Each line from the beginning of the entries below through the line that includes "Switch to the image" must be returned exactly as given.

*** Opening of Supplied entries ***

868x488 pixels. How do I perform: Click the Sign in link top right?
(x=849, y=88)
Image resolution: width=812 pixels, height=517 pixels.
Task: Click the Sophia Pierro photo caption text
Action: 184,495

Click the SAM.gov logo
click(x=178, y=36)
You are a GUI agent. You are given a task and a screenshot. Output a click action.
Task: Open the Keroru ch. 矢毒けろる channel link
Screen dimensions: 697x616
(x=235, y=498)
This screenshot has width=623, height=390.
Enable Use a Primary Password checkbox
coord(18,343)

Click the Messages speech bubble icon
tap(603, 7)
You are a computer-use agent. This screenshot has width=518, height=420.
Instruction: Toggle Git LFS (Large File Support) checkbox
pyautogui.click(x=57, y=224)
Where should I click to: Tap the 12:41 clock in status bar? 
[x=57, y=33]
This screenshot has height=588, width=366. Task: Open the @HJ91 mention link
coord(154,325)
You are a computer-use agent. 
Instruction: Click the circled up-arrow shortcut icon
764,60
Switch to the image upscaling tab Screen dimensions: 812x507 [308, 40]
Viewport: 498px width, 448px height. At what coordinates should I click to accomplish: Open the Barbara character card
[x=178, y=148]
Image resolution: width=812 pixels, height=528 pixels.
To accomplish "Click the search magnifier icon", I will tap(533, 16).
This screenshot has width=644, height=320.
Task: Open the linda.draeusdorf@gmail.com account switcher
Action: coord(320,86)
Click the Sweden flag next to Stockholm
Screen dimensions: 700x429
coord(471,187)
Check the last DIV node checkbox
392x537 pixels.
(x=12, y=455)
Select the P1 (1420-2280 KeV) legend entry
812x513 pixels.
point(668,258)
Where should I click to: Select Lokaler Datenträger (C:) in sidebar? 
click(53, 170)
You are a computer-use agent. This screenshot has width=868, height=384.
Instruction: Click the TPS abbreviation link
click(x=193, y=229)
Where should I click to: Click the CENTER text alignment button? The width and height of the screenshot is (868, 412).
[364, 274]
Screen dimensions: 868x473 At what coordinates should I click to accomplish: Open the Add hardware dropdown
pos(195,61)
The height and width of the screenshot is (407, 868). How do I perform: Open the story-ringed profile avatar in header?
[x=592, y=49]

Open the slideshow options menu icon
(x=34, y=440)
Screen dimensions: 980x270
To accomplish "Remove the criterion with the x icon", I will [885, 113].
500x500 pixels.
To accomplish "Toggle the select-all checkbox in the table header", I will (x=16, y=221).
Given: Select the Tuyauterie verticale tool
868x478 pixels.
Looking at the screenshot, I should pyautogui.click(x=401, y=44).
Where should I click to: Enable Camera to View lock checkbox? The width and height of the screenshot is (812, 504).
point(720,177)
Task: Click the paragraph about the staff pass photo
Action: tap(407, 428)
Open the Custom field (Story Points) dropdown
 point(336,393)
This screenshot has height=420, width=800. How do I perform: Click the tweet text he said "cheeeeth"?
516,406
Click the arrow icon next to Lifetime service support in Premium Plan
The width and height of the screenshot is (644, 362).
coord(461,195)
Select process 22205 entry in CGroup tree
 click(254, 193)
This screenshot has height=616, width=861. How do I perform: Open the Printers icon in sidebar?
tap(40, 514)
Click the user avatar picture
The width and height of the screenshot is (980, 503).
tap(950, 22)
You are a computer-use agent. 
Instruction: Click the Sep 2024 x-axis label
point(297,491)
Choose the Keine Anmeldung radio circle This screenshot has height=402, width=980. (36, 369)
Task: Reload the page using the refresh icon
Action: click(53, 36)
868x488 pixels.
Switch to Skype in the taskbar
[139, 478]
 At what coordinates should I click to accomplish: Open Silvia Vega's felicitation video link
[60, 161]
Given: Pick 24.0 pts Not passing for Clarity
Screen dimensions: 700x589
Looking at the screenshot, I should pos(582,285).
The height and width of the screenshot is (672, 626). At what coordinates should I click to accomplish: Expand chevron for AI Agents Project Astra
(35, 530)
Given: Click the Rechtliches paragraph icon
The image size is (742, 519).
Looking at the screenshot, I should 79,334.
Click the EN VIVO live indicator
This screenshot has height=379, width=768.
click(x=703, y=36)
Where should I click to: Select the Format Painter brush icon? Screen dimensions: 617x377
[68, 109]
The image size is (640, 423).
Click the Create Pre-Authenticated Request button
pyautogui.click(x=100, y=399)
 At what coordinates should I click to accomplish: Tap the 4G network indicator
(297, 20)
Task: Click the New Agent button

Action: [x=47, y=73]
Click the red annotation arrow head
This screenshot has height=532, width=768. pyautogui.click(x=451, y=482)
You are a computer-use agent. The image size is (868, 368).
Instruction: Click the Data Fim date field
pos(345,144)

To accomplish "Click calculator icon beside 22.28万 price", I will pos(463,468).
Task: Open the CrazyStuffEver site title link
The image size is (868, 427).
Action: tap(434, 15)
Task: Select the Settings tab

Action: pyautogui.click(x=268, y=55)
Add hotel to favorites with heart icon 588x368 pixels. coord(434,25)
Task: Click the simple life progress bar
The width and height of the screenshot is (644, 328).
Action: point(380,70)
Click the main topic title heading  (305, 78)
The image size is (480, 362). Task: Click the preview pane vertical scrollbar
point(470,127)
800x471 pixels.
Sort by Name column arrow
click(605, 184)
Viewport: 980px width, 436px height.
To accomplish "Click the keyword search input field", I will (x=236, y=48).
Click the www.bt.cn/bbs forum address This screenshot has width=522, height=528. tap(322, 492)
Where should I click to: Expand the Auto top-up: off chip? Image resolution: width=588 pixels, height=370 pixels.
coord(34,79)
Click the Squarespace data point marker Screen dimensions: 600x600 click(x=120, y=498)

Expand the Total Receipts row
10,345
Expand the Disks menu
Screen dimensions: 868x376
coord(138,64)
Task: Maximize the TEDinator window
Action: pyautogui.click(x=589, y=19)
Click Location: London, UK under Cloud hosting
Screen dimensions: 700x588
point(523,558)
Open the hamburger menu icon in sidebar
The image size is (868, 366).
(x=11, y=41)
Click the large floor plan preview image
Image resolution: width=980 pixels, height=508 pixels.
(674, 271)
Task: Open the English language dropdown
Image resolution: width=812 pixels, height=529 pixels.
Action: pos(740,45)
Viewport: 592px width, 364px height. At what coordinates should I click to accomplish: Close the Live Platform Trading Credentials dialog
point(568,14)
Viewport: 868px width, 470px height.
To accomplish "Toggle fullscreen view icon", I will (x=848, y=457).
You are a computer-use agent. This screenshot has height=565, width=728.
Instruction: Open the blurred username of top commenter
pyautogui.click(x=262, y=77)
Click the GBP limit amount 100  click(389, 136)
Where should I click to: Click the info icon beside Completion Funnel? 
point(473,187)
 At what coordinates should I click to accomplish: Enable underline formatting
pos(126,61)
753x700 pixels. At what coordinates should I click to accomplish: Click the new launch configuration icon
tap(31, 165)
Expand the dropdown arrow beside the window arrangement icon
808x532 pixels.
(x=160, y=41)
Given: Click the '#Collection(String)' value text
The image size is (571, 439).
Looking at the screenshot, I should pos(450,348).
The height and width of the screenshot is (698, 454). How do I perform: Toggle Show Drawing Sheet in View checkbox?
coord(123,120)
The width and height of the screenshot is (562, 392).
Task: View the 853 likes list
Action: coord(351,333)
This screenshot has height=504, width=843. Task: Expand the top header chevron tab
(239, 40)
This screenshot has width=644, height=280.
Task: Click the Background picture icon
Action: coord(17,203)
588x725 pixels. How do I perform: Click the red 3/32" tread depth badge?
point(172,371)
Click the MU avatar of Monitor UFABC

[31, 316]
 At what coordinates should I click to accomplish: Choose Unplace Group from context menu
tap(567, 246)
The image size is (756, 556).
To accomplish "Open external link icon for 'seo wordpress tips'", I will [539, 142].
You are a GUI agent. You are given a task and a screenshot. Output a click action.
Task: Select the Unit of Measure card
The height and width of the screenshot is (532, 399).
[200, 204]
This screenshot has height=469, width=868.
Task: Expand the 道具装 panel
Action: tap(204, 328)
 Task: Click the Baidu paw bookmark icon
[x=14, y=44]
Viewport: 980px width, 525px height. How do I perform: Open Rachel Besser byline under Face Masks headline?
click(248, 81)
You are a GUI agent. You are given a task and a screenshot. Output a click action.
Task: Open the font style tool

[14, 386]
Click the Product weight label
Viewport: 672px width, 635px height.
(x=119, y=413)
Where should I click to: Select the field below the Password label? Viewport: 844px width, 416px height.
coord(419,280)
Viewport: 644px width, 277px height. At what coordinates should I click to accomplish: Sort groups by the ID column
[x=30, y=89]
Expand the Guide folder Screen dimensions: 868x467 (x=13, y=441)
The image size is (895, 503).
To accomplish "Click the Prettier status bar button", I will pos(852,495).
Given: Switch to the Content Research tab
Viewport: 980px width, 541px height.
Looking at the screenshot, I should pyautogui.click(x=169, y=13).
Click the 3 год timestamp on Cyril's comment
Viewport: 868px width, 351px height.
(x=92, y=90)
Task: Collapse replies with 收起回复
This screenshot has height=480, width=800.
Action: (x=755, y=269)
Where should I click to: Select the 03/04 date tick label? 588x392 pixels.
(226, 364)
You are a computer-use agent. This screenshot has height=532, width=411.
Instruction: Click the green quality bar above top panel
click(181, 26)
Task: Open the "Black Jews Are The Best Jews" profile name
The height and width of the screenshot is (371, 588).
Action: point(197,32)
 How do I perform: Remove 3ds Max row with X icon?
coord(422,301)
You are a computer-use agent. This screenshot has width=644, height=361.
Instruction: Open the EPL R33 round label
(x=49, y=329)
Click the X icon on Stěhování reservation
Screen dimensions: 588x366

*** Close of Supplied entries ***

• **Answer box**
868x488 pixels. How do I perform: Click the Sign in link top right?
(x=849, y=88)
Image resolution: width=812 pixels, height=517 pixels.
Task: Click the Sophia Pierro photo caption text
Action: 184,495

Click the SAM.gov logo
click(x=178, y=36)
You are a GUI agent. You are given a task and a screenshot. Output a click action.
Task: Open the Keroru ch. 矢毒けろる channel link
Screen dimensions: 697x616
(x=235, y=498)
This screenshot has width=623, height=390.
Enable Use a Primary Password checkbox
coord(18,343)

Click the Messages speech bubble icon
tap(603, 7)
You are a computer-use agent. This screenshot has width=518, height=420.
Instruction: Toggle Git LFS (Large File Support) checkbox
pyautogui.click(x=57, y=224)
Where should I click to: Tap the 12:41 clock in status bar? 
[x=57, y=33]
This screenshot has height=588, width=366. Task: Open the @HJ91 mention link
coord(154,325)
You are a computer-use agent. 
Instruction: Click the circled up-arrow shortcut icon
764,60
Switch to the image upscaling tab Screen dimensions: 812x507 [308, 40]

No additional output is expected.